En Seine Maritime, les 6 CIO départementaux ont été transformés en antennes, ce qui fragilise largement le réseau puisque les antennes n’ont plus de directeurs et peuvent être fermées plus facilement.
Enfin dans l’académie de Grenoble, ce sont les CIO de Vizille et de Moutiers qui sont fermés tandis que les deux CIO de Grenoble-ville dont l’utilité ne peut être remise en question devront fusionner en un seul CIO dont les locaux ne sont même pas adaptés pour recevoir tous les personnels dans de bonnes conditions à la rentrée.

Ces annonces de l’été font suite à une série de fermetures et de fusion plus ou moins officielles contre lesquelles les conseillers d’orientation-psychologues et les directeurs de CIO se sont battus toute l’année dernière. Le SNES évalue aujourd’hui ces fermetures à une trentaine sur un effectif de 500.
Les Centres d’information et d’orientation constituent pourtant les premiers services publics de proximité, inscrit dans un district scolaire, mettant à disposition des informations gratuites et fiables, des conseils personnels et un suivi sur tout ce qui concerne la scolarité et l’orientation.

Il est pour le moins paradoxal que parallèlement à la mise en place du service d’orientation tout au long de la vie le Ministère de l’Education nationale n’ait de cesse d’affaiblir le réseau public des CIO. A qui voudra-t-on faire croire ensuite que la procédure engagée pour labelliser les structures et les faire entrer dans le service d’orientation tout au long de la vie ne vise pas avant tout à externaliser et privatiser les services rendus aujourd’hui par le service public d’orientation de l’Education nationale ? Comment accorder du crédit aux discours lénifiants de l’administration sur la pérennité des CIO dans ce contexte ?

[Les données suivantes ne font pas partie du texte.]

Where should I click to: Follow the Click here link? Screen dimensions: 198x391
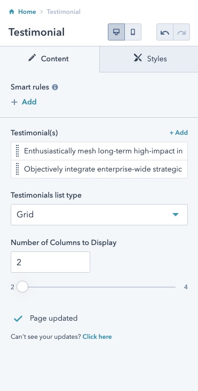coord(97,337)
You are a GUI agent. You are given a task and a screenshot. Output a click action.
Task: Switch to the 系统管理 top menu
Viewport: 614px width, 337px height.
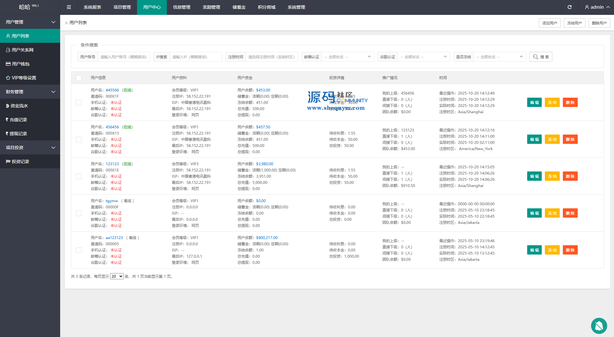coord(296,7)
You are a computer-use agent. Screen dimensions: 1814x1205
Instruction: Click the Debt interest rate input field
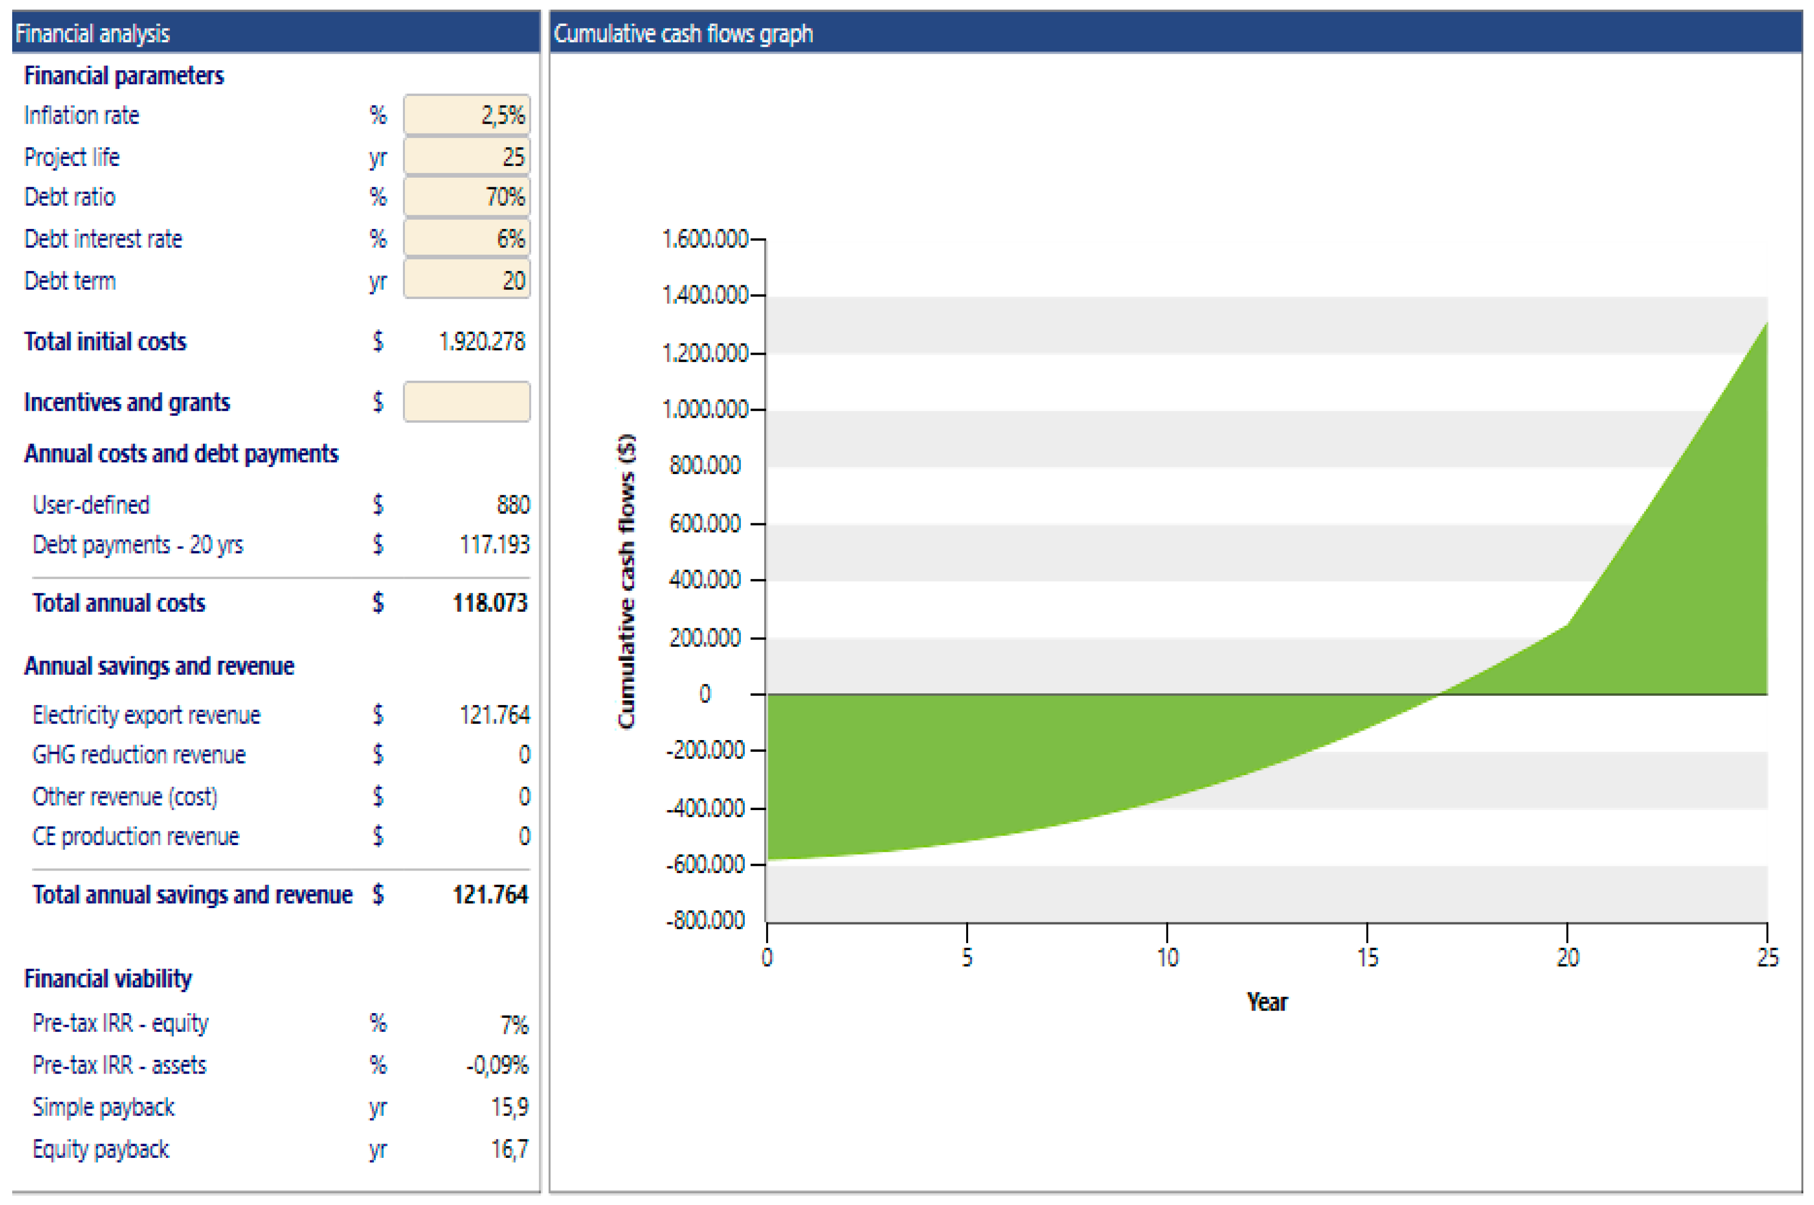click(466, 239)
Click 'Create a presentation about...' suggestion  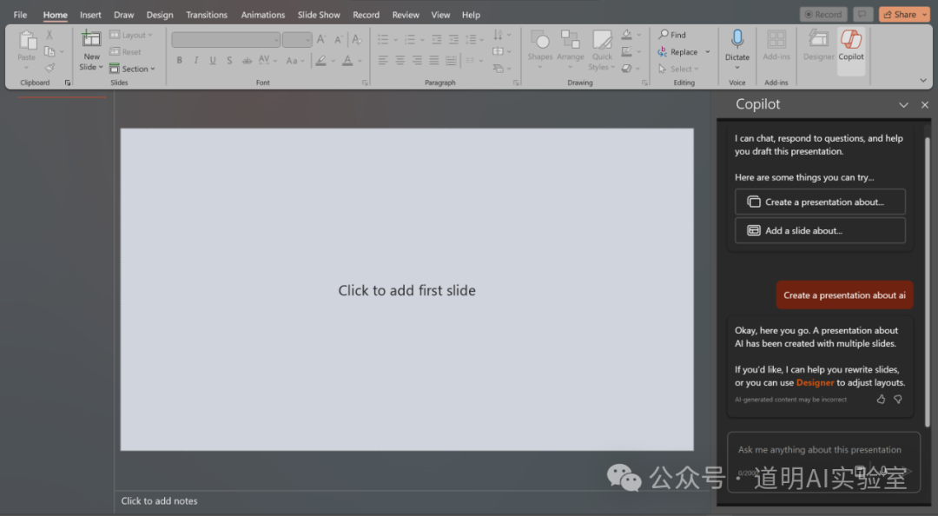820,202
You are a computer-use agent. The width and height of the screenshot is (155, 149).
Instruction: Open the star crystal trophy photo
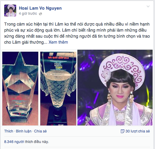click(20, 88)
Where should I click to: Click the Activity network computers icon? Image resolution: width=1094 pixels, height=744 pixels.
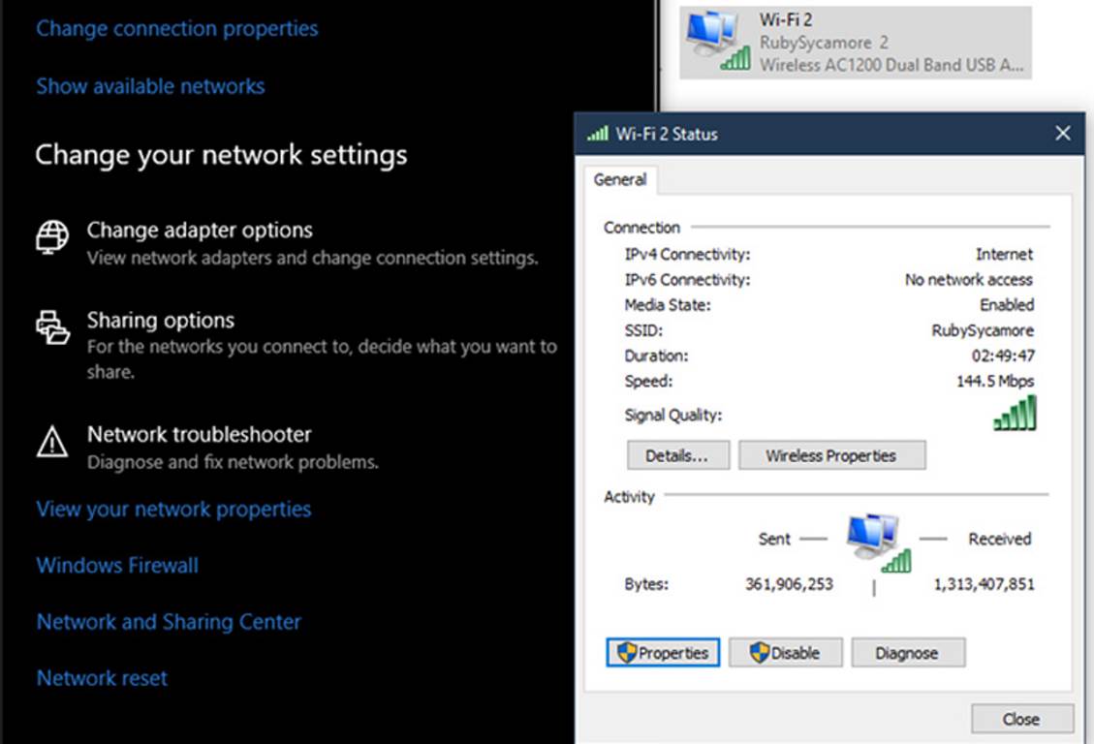tap(878, 543)
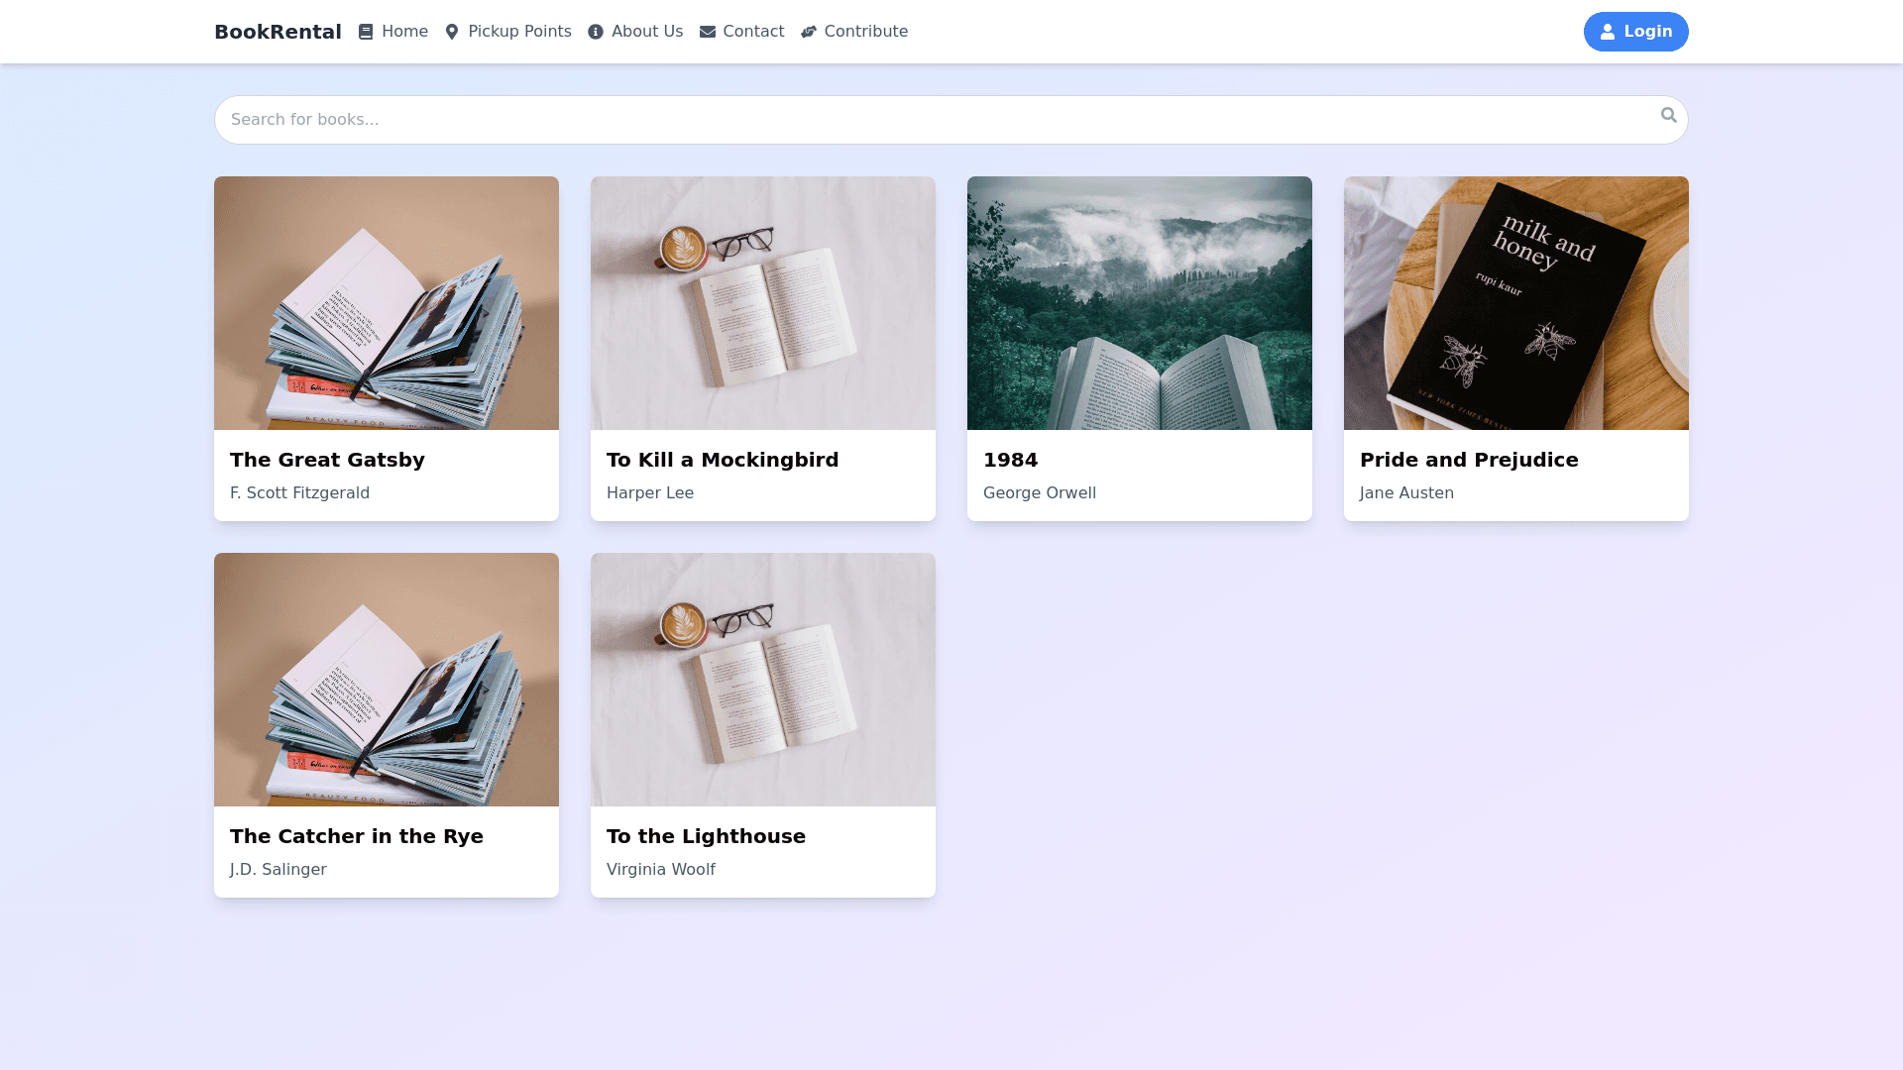Click the Contact envelope icon
The image size is (1903, 1070).
pos(707,31)
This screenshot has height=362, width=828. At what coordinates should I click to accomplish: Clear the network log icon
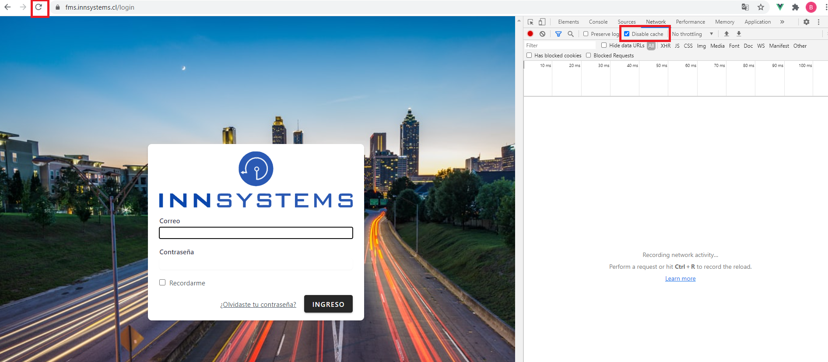coord(542,34)
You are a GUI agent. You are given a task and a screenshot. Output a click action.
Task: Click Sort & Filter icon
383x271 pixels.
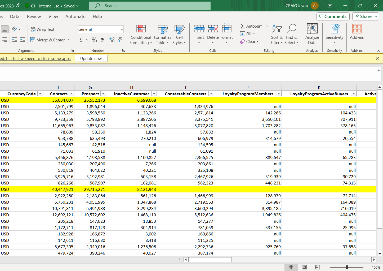coord(277,29)
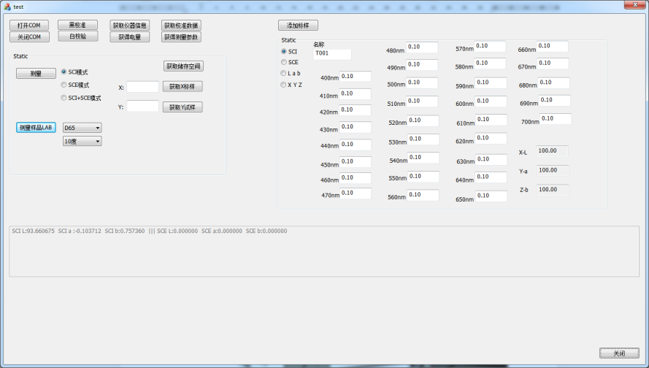Choose the SCI+SCE模式 measurement mode
The width and height of the screenshot is (649, 368).
(64, 98)
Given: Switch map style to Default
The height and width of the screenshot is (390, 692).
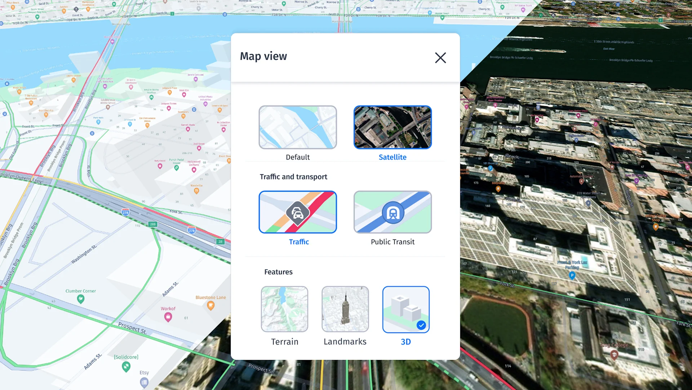Looking at the screenshot, I should (x=298, y=127).
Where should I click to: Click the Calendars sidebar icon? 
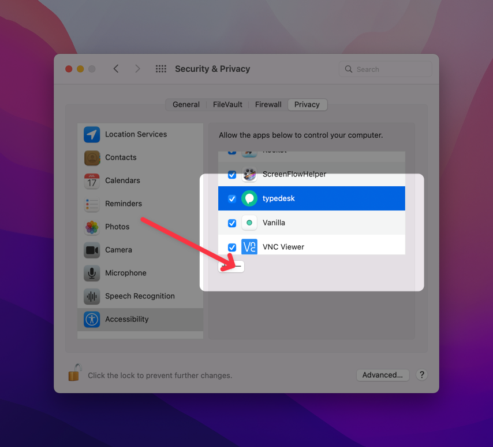[x=92, y=180]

Les premiers actes de la labellisation ne s’engagent pas de manière acceptable. Tout se passe entre Recteurs, Régions et Préfets. Les élus du personnel ne sont nullement consultés. Comme ils l’ont fait à Marseille, avec le SNES–FSU, et à Lillebonne, les conseillers d’orientation-psychologues et les directeurs de CIO s’opposeront à toute tentative d’absorption des CIO dans des structures associatives multi services, à toute dénaturation des missions des personnels et de leurs conditions d’exercice.